The Code provides that the board should oversee the establishment and maintenance of an effective system of internal control to properly manage risk, assets, and capital, measured against internationally accepted internal audit standards and tested annually for adequacy. It further states that companies should have a dedicated internal audit function with clearly defined oversight and reporting structures. Where such a function has not been established, the full reasons should be disclosed to the regulator, together with an explanation of how adequate assurance is otherwise being obtained in relation to the effectiveness of the internal control framework.
This requirement significantly elevates internal audit from a secondary control function to a central component of the company’s governance architecture.
5. Why the Internal Audit Function Deserves Attention
For many regulated entities, internal audit has historically been treated as a secondary or developing function. Under the current framework, however, internal audit is clearly positioned as part of the company’s governance architecture and as an important component of board assurance.
A properly structured internal audit function supports:
- independent assessment of internal controls;
- stronger board oversight and accountability;
- better identification and escalation of governance weaknesses;
- more effective monitoring of operational, compliance, and regulatory risk;
- improved audit committee effectiveness; and
- greater regulatory credibility.
In practical terms, internal audit is no longer simply about review. It is about demonstrating that the business has an independent and structured mechanism for testing whether its control environment is functioning as intended.
6. How FiveComply Can Assist
For many entities, aligning with the new Seychelles corporate governance requirements will require more than minor amendments to existing documentation. It may involve a wider governance review covering board arrangements, committee structures, risk oversight, internal control frameworks, internal audit readiness, and reporting lines.
At FiveComply, we support firms with practical and commercially grounded assistance in relation to:
- corporate governance gap assessments;
- review of board and committee structures;
- governance documentation and policy enhancement;
- risk and internal control framework support;
- internal audit readiness assessments;
- design of internal audit reporting structures; and
- support in developing proportionate and defensible approaches where alternative arrangements are being relied upon.
Particular attention should now be given to the internal audit requirement, especially where no dedicated function currently exists or where the firm’s control assurance model remains informal or insufficiently documented.
7. Annual Disclosure and Ongoing Governance Monitoring
The Code also includes a disclosure form requiring licensees to confirm compliance with specific governance requirements, including committee arrangements, board evaluation, risk oversight, contingency planning, internal audit, external audit, audit committee matters, and conflict of interest controls.
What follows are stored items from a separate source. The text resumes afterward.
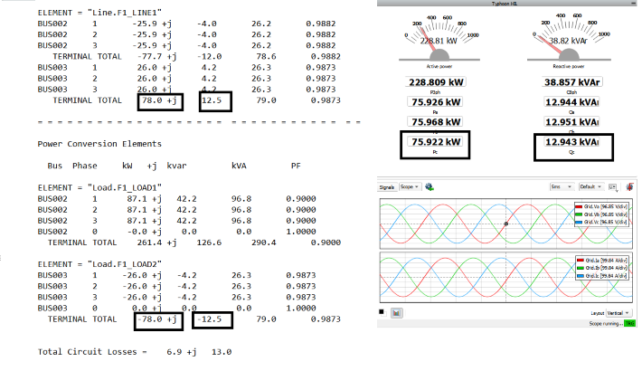This screenshot has height=371, width=642.
Task: Click the grid view icon right of Default
Action: pos(613,186)
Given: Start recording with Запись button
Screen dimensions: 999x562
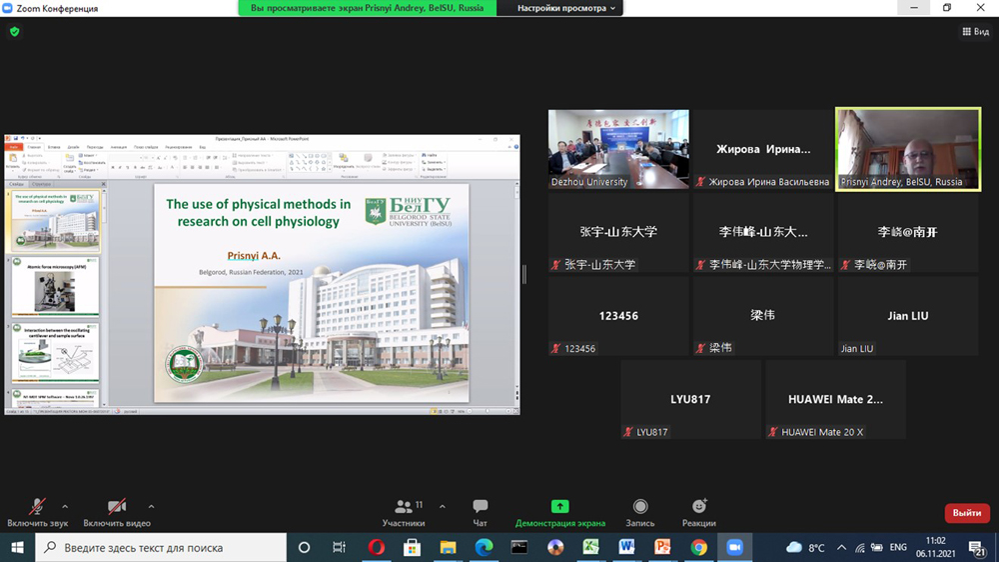Looking at the screenshot, I should (x=640, y=511).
The form is required to be submitted by 31 December every year.
This reinforces that compliance under the Code is not a one-off implementation exercise. It requires continuous monitoring, board-level attention, and adequate documentation throughout the year.
8. Final Remarks
Now that the Seychelles Code of Corporate Governance came into effect on 1 January 2026, affected licensees should ensure that their governance framework is aligned with the Authority’s expectations and that any gaps are identified and addressed without delay.
For regulated entities, this is an important opportunity not only to meet a legal requirement, but also to strengthen governance standards, improve internal accountability, and enhance operational resilience.
FiveComply supports Seychelles-regulated entities with practical and tailored assistance in relation to corporate governance implementation, internal audit structuring, committee framework review, and overall regulatory readiness.
Disclaimer: This article is provided for general informational purposes only and does not constitute legal or tax advice.